== What the task asks ==
Edit the records starting with the line containing "Task: Click the Publisher app icon" and going on through the line containing "click(110, 712)": reproduce those lines with "dropdown" changed to "drop-down menu" and nothing else altered.

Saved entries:
## Begin

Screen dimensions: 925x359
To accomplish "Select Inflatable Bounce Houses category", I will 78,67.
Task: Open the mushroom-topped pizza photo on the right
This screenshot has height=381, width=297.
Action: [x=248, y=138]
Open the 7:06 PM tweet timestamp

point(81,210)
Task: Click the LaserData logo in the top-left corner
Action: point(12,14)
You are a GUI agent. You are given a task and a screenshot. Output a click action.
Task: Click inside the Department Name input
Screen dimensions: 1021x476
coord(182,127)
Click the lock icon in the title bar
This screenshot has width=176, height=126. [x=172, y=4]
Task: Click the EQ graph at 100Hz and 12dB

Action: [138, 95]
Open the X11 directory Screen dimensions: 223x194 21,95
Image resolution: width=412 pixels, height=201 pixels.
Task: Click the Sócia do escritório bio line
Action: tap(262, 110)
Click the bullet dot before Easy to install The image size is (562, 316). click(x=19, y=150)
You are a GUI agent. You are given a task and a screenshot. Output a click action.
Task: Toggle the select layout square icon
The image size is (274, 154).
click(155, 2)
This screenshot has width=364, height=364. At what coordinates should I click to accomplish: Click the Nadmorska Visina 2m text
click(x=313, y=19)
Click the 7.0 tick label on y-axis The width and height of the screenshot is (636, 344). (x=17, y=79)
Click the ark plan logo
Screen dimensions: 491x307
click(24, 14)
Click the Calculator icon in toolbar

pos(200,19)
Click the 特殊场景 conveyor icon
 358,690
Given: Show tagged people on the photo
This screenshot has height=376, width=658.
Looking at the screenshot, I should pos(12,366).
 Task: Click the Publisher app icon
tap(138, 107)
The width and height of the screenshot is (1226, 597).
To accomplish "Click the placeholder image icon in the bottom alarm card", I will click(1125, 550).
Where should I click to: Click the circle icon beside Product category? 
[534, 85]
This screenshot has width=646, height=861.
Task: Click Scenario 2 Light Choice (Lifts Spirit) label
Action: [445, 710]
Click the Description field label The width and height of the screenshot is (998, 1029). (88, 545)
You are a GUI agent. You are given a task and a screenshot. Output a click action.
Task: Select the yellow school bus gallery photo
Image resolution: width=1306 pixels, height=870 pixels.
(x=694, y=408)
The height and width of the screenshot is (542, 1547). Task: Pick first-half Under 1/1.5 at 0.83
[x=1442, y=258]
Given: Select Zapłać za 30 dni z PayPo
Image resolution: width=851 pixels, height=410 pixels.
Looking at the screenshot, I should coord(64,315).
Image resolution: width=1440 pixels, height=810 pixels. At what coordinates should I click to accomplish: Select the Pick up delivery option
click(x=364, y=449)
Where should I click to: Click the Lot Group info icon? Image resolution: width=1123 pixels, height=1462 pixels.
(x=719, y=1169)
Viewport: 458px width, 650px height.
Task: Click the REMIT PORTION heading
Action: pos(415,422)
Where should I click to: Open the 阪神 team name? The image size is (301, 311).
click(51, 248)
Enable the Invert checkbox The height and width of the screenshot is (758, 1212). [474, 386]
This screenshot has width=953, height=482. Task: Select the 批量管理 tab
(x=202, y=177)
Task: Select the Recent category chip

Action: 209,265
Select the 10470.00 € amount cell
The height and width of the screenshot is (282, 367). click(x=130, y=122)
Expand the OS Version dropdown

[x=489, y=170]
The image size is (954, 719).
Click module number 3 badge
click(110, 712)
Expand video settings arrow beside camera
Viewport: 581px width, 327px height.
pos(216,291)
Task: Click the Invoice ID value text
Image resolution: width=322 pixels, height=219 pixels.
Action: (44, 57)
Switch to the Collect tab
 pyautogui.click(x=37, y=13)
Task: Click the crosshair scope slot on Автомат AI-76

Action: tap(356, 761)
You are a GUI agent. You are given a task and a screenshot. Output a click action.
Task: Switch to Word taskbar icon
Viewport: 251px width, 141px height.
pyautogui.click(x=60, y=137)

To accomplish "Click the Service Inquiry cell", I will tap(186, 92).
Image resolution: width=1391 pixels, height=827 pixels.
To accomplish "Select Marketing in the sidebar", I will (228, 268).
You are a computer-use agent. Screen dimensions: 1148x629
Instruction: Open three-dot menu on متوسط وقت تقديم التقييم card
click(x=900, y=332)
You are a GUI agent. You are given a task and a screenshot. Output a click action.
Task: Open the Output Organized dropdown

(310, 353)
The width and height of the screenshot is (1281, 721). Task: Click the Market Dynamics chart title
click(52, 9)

## End

== Solution for this task ==
 Task: Click the Publisher app icon
tap(138, 107)
The width and height of the screenshot is (1226, 597).
To accomplish "Click the placeholder image icon in the bottom alarm card", I will click(1125, 550).
Where should I click to: Click the circle icon beside Product category? 
[534, 85]
This screenshot has width=646, height=861.
Task: Click Scenario 2 Light Choice (Lifts Spirit) label
Action: [445, 710]
Click the Description field label The width and height of the screenshot is (998, 1029). (88, 545)
You are a GUI agent. You are given a task and a screenshot. Output a click action.
Task: Select the yellow school bus gallery photo
Image resolution: width=1306 pixels, height=870 pixels.
(x=694, y=408)
The height and width of the screenshot is (542, 1547). Task: Pick first-half Under 1/1.5 at 0.83
[x=1442, y=258]
Given: Select Zapłać za 30 dni z PayPo
Image resolution: width=851 pixels, height=410 pixels.
Looking at the screenshot, I should coord(64,315).
Image resolution: width=1440 pixels, height=810 pixels. At what coordinates should I click to accomplish: Select the Pick up delivery option
click(x=364, y=449)
Where should I click to: Click the Lot Group info icon? Image resolution: width=1123 pixels, height=1462 pixels.
(x=719, y=1169)
Viewport: 458px width, 650px height.
Task: Click the REMIT PORTION heading
Action: pos(415,422)
Where should I click to: Open the 阪神 team name? The image size is (301, 311).
click(51, 248)
Enable the Invert checkbox The height and width of the screenshot is (758, 1212). [474, 386]
This screenshot has width=953, height=482. Task: Select the 批量管理 tab
(x=202, y=177)
Task: Select the Recent category chip

Action: 209,265
Select the 10470.00 € amount cell
The height and width of the screenshot is (282, 367). click(x=130, y=122)
Expand the OS Version drop-down menu

[x=489, y=170]
The image size is (954, 719).
Click module number 3 badge
click(110, 712)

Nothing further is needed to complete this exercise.